While happy to state an opinion or take a stand alone, as he did in a critical letter to a museum director who Soler felt required correcting on Puerto Rican history, Soler’s efforts as an activist and organizer are at their heart about community, solidarity, and bringing people together for sharing knowledge and creating action. Discussing his life’s commitments, Soler says that he has always been, and will always be, “married to the struggle.” With over twenty years as Director at the UMass Dartmouth Labor Education Center, and twenty additional years as a political, labor, education, and social change activist, Soler’s impact on southeast New England, New York, and New Jersey communities is immeasurable, and continues to this day.
A tireless protester, organizer, writer, educator, colleague, and comrade, Soler has led and joined numerous others in working for both local and global equality, justice, and peace. His Latino and minority identity was influential in some of his concerns, particularly in labor and in the primary political pursuit of his life’s work, the continued fight for Puerto Rican independence. Soler can trace this fight back to his great-grandfather, who participated in the Intentona of Yauco in 1897, and joined Puerto Rican patriots in Cabo Rojo fighting against the US invasion of Puerto Rico in July 1898. A century later, many still see Puerto Rico as under US imperialism and control. As Soler wrote,
While officially retired in 2015, Soler continues his work as a social and labor activist, documentary photographer, and fighter for Puerto Rican self-determination.
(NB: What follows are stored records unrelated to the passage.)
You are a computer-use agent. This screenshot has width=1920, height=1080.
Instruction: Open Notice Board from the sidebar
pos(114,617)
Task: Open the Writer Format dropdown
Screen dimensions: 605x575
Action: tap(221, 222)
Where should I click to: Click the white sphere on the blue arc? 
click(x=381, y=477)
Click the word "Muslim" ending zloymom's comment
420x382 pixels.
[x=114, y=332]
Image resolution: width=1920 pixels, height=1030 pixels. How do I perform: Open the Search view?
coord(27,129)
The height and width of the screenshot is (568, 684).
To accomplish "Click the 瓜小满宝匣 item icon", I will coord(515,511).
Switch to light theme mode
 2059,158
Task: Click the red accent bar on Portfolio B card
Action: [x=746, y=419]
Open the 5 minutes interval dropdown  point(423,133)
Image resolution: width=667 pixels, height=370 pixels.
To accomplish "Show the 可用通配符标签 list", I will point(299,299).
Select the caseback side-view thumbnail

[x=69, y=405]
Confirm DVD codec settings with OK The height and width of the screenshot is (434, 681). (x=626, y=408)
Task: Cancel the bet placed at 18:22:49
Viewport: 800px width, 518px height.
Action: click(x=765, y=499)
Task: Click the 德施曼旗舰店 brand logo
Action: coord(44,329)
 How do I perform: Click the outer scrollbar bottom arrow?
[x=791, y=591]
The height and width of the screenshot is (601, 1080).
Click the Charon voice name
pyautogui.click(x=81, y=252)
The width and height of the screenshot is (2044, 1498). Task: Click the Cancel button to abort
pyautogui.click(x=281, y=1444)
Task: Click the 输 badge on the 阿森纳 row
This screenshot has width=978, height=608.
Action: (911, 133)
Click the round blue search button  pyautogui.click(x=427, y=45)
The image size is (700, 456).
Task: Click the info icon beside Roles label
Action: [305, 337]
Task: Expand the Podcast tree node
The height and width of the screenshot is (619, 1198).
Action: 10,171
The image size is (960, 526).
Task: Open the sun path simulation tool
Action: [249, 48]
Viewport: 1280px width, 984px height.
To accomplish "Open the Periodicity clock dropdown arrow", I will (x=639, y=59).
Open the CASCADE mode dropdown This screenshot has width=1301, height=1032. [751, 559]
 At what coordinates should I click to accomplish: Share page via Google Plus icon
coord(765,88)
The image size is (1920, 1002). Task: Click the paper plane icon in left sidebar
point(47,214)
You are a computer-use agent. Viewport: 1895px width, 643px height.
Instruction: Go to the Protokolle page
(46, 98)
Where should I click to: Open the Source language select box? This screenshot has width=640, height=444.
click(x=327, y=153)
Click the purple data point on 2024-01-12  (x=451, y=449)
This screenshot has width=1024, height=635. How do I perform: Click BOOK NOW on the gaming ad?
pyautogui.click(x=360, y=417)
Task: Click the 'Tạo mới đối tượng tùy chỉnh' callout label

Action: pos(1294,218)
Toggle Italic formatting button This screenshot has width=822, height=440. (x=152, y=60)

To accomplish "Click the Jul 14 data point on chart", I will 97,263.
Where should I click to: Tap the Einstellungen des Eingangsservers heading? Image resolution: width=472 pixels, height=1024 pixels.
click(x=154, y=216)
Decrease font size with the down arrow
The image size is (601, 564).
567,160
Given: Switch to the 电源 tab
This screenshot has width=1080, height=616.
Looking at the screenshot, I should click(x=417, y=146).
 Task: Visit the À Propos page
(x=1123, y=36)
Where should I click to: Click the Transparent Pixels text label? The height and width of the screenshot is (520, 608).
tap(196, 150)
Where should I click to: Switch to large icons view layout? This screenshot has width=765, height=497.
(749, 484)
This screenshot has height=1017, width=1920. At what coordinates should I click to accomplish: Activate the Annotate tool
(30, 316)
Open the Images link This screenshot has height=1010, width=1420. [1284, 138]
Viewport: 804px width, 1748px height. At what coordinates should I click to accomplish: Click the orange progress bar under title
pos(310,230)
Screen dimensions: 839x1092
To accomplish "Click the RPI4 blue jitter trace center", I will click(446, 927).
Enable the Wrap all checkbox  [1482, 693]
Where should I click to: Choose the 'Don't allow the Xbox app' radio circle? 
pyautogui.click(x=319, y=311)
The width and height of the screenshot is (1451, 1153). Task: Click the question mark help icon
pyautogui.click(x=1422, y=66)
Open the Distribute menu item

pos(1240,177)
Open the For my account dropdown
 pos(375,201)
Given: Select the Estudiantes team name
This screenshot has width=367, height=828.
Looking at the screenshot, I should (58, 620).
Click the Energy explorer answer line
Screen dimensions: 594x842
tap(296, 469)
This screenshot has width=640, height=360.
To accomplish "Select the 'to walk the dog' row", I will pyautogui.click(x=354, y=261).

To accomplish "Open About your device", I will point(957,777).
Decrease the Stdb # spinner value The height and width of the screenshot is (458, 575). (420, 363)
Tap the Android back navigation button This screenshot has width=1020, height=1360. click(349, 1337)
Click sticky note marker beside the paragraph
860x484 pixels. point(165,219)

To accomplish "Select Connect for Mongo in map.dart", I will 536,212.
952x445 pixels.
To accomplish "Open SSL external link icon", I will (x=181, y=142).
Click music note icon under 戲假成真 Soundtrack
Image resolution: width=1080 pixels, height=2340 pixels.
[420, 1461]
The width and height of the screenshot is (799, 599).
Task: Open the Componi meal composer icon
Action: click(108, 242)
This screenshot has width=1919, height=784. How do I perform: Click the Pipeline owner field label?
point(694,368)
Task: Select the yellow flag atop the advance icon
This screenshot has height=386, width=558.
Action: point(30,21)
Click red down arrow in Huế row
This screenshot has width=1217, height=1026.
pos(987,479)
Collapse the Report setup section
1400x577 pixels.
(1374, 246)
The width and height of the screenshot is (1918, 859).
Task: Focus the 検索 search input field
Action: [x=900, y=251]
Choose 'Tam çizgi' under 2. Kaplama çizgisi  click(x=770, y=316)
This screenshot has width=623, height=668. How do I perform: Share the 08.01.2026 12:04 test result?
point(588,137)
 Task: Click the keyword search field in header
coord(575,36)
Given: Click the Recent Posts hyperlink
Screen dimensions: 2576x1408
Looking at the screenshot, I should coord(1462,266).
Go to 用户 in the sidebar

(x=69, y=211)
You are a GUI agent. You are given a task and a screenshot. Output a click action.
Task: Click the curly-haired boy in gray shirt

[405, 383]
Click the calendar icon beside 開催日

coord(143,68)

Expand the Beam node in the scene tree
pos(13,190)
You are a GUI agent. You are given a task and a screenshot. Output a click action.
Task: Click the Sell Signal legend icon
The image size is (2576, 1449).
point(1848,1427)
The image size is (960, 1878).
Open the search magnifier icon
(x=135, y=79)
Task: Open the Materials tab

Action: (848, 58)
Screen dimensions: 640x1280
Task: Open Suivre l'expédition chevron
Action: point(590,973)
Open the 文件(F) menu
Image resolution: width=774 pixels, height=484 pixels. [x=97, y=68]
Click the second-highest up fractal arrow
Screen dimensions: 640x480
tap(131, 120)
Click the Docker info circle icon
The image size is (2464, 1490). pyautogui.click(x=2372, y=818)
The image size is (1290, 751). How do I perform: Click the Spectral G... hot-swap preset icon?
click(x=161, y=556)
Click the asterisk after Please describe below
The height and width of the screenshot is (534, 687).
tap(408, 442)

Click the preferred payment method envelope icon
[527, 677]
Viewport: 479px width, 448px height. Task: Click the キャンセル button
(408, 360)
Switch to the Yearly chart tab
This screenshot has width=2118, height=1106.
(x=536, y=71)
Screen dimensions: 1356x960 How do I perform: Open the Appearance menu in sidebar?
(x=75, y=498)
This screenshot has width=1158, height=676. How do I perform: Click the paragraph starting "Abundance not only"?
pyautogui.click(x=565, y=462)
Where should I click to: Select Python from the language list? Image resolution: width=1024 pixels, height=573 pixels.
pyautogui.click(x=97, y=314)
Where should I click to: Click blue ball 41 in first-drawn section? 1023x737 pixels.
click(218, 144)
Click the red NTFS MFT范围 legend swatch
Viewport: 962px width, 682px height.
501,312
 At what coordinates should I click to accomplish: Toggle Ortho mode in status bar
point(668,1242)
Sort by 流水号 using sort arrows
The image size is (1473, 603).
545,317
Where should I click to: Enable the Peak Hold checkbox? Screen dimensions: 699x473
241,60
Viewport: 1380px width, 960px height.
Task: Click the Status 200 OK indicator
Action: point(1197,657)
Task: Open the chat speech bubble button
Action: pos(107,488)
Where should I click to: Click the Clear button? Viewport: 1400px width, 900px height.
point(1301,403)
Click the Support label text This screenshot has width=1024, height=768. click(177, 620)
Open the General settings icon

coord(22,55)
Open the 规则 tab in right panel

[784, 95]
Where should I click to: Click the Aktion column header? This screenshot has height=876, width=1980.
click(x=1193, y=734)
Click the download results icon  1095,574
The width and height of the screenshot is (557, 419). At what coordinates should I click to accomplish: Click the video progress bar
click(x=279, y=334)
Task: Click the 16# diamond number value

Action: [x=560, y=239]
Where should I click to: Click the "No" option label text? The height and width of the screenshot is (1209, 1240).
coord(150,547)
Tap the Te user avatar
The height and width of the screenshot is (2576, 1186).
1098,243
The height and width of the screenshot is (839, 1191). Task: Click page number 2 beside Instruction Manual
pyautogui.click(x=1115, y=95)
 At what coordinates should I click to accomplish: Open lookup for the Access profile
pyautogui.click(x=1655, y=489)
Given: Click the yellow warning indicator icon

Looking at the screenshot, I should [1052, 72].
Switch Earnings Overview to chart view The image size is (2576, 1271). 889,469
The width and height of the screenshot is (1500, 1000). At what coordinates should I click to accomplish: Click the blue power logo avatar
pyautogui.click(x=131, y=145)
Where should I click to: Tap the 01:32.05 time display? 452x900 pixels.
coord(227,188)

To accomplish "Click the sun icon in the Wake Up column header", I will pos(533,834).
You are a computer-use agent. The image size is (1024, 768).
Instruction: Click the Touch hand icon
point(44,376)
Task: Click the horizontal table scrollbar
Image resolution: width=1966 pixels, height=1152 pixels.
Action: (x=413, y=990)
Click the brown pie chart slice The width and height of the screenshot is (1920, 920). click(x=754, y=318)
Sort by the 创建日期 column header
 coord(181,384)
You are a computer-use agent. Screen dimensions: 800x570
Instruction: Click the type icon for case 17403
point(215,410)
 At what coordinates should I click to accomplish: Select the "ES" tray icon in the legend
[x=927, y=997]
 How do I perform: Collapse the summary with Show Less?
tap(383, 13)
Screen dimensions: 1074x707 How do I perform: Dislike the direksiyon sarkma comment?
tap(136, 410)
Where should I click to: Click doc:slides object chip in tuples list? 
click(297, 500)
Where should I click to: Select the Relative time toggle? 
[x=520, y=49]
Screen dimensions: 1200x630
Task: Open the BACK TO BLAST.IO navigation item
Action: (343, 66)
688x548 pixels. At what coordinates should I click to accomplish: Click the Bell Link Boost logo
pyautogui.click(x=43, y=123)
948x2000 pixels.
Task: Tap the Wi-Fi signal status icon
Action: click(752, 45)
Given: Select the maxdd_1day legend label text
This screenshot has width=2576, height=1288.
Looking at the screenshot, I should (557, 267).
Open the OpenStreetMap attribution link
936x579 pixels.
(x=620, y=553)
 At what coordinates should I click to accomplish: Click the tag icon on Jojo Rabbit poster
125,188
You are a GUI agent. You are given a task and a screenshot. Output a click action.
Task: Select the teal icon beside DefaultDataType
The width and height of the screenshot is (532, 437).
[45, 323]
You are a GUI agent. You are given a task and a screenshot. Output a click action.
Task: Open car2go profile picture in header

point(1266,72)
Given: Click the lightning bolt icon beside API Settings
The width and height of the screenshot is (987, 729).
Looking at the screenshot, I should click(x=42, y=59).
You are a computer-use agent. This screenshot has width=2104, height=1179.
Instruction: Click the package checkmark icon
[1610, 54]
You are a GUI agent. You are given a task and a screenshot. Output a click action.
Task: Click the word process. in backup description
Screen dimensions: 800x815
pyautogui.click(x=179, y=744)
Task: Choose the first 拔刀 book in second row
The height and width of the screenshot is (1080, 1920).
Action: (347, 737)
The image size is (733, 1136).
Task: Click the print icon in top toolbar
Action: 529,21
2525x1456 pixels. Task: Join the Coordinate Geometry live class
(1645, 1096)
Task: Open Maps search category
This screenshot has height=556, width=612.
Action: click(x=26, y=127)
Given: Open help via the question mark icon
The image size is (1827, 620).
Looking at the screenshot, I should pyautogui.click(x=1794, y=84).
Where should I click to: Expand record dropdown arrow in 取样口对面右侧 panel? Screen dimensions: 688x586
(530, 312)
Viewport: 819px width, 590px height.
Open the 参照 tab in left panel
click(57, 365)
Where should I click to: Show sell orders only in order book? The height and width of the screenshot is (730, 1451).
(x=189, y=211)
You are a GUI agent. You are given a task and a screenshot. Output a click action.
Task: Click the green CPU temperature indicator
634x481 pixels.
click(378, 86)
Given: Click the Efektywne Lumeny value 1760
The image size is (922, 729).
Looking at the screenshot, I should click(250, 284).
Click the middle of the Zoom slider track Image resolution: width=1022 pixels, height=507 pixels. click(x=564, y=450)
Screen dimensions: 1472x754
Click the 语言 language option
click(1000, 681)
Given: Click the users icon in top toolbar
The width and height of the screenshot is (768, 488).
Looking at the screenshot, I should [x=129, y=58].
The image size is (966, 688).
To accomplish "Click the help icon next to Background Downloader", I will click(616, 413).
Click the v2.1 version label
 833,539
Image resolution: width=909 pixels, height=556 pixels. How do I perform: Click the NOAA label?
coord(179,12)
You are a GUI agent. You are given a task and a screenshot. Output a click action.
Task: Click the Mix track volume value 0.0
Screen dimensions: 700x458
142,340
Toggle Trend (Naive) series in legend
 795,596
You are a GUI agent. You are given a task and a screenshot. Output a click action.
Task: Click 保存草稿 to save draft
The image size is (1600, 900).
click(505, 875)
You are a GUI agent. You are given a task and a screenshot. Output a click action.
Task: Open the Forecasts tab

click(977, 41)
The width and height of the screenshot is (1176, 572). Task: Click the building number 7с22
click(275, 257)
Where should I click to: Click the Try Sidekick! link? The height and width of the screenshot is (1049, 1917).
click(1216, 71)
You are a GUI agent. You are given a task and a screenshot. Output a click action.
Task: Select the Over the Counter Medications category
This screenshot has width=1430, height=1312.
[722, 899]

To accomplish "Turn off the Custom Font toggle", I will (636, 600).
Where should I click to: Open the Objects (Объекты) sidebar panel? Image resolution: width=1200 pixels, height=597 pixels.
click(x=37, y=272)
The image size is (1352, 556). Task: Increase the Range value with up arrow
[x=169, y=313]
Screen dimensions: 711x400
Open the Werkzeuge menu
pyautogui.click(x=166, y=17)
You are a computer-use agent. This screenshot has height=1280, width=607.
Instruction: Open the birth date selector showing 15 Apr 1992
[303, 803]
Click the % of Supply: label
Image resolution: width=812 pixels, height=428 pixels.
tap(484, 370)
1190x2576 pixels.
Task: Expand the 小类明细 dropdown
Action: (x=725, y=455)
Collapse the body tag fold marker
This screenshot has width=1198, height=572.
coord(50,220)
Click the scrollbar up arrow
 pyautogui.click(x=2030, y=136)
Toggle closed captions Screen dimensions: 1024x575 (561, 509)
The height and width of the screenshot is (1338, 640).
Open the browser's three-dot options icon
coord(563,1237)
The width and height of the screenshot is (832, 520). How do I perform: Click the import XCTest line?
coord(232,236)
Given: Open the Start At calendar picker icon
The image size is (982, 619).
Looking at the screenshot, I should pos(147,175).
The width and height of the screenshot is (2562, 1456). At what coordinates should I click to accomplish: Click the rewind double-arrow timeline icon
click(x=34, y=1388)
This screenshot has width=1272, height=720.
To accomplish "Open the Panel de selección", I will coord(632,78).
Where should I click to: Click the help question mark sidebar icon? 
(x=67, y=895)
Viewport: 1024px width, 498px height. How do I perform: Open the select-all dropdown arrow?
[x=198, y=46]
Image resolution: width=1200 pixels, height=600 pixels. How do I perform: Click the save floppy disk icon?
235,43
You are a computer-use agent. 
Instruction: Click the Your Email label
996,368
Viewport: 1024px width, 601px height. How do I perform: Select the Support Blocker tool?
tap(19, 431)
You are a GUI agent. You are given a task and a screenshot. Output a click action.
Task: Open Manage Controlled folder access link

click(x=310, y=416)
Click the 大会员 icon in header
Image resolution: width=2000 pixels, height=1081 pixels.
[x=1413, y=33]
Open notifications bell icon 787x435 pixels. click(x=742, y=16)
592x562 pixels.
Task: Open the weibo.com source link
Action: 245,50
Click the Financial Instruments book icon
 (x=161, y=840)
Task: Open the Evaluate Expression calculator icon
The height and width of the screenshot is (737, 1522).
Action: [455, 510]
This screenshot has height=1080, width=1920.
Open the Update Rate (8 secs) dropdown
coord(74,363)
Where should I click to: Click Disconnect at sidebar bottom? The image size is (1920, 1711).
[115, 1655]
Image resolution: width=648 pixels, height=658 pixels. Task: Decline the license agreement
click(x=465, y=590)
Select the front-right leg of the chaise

The PSP materials, with strong coverage of the 1970s and 1980s, include several different Puerto Rican and United States’ based periodicals, newsletters, organizational papers, and meeting reports, and are particularly rich. They reflect the Marxist- Leninist ideology and educational efforts of the Party, and its shifting struggle for Puerto Rican independence and socialism, both locally and in its US based chapters, of which Soler was a leader in New York. These materials are predominantly in Spanish.
Numerous other organizations are represented, reflecting Soler’s depth and breadth of involvement around issues of civil rights, labor rights, social justice, and social change. Photographs, syllabi, limited correspondence and articles by Soler offer a more detailed look into his family life as well as his professional and personal work as an organizer, journalist, educator, and advisor.
The collection has been divided into four series, and arranged alphabetically within each series:
- Series 1: Personal and Professional
- Series 2: Partido Socialista Puertorriqueño (PSP)
- Series 3: Activism
- Series 4: Photographs
All four series contain material in both English and Spanish.